** ZADANIA **
1 > Czyje słowa o wieczności umarłych przytoczono w tekście?
2 > Przepisz z tekstu całość od „Noc zapada już” w dół aż po „Dlaczego tak wybrałeś???”, zamieniając każde „Braciszku” na „Bracie”.
3 > Dlaczego według tekstu ból osoby mówiącej jest teraz o miliony razy większy?

** TEKST ŹRÓDŁOWY **
╔══

Ocalic od zapomnienia

" Umiera się nie po to, by przestać żyć, ale po to, by żyć inaczej "

Umarłych wieczność dotąd trwa, dokąd pamięcią się im płaci. — Wisława Szymborska

niedziela, 13 lipca 2008

Dziękuję, że Jesteście...


Noc zapada już głucha…
Wszyscy układają się do snu…
A ja modlę się Braciszku, byś przyszedł do mnie znów…
Braciszku, gdybyś miał dziecko jak ja…
Jestem pewna, że byłbyś tutaj z nami…
Wciąż próbuję zrozumieć DLACZEGO??????????
Dlaczego tak wybrałeś???
Dlaczego nas zostawiłeś?
Tłumaczę sobie to tylko w jeden sposób…
Musiałeś tak bardzo tam gdzieś głęboko cierpieć…
Teraz mnie tak bardzo boli…
Wiem Braciszku jak to bolało…
Teraz już wszystko wiem…
Tylko, że mój ból teraz jest o miliony razy większy…
Bo Jesteś gdzieś, gdzie ja nie sięgam…
Straciłam Cię na zawsze tutaj na ziemi…
I ból też będzie tutaj ze mną zawsze…
Gdybyś wiedział jaki to ból…
Nie Odszedłbyś na pewno…
Dlaczego jeszcze nie zaczekałeś???????
Boże dlaczego wysłałeś po Niego Anioła Śmierci???
A nie Anioła Stróża???

╚══

** ZESTAWIENIE DANYCH **
╔══

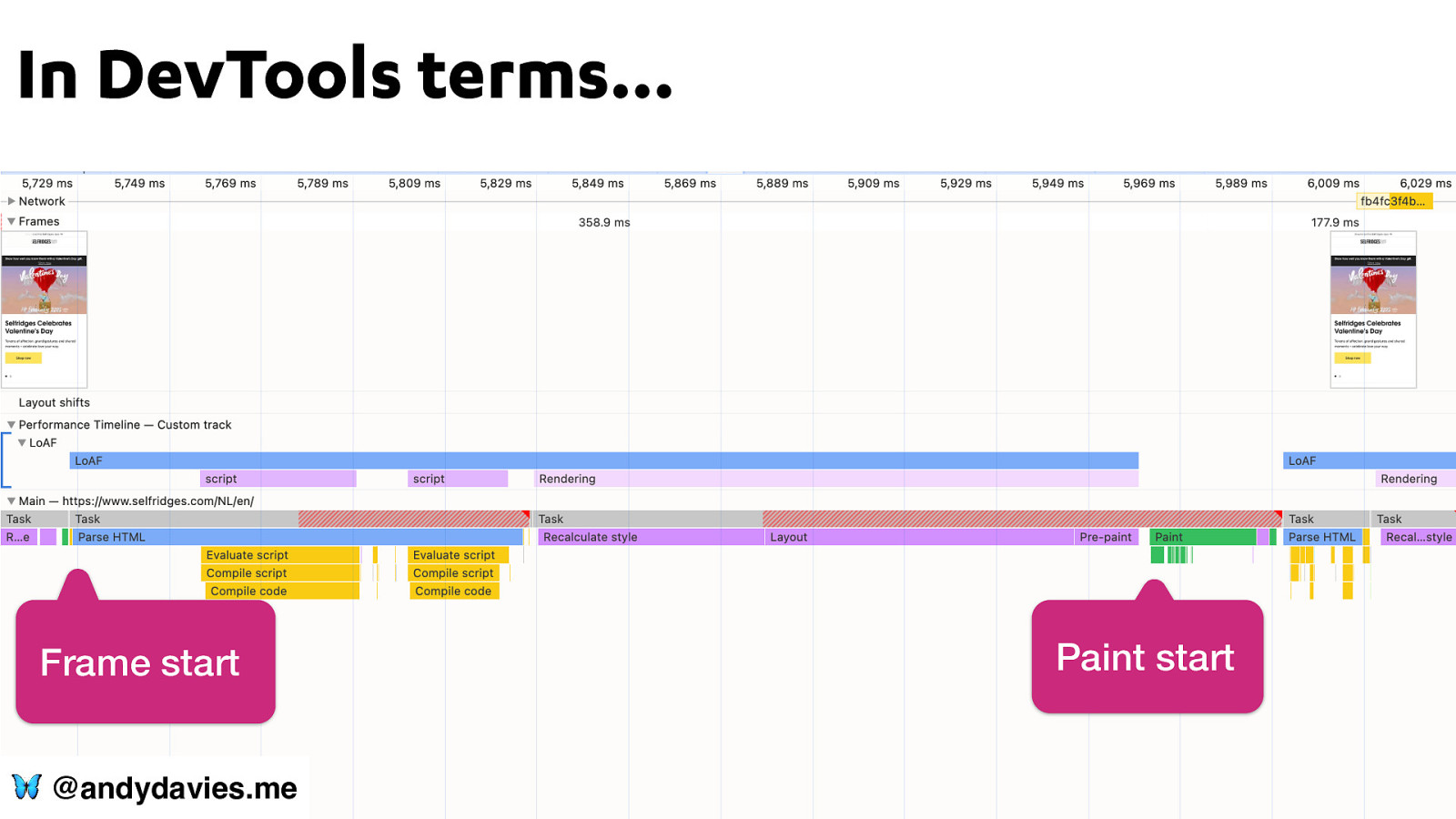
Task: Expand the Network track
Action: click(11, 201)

╚══
╔══

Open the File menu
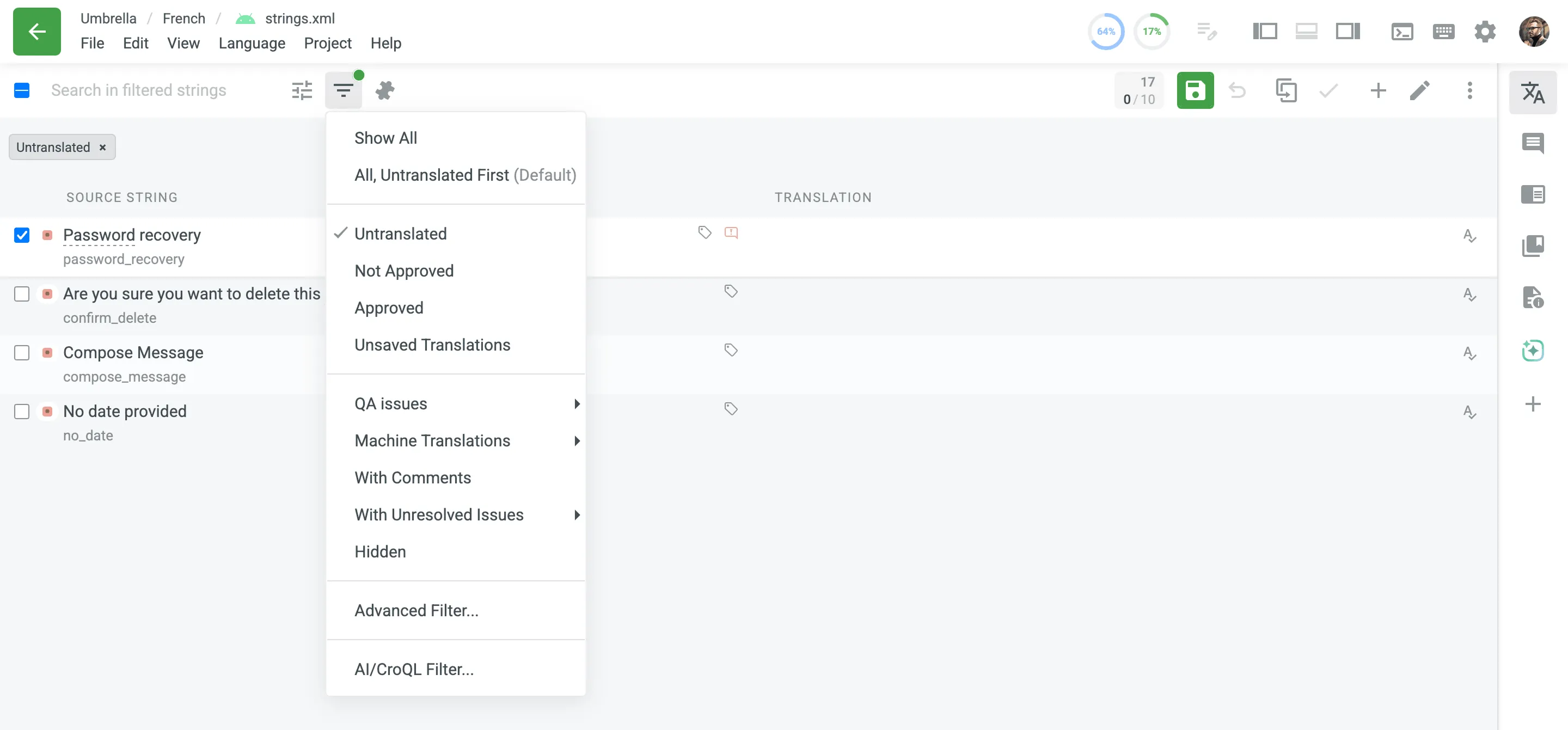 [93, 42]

╚══

** ZESTAW ODPOWIEDZI **
1 > Wisławy Szymborskiej.

2 >
Noc zapada już głucha…
Wszyscy układają się do snu…
A ja modlę się Bracie, byś przyszedł do mnie znów…
Bracie, gdybyś miał dziecko jak ja…
Jestem pewna, że byłbyś tutaj z nami…
Wciąż próbuję zrozumieć DLACZEGO??????????
Dlaczego tak wybrałeś???

3 > Brat jest teraz gdzieś, gdzie osoba mówiąca nie sięga.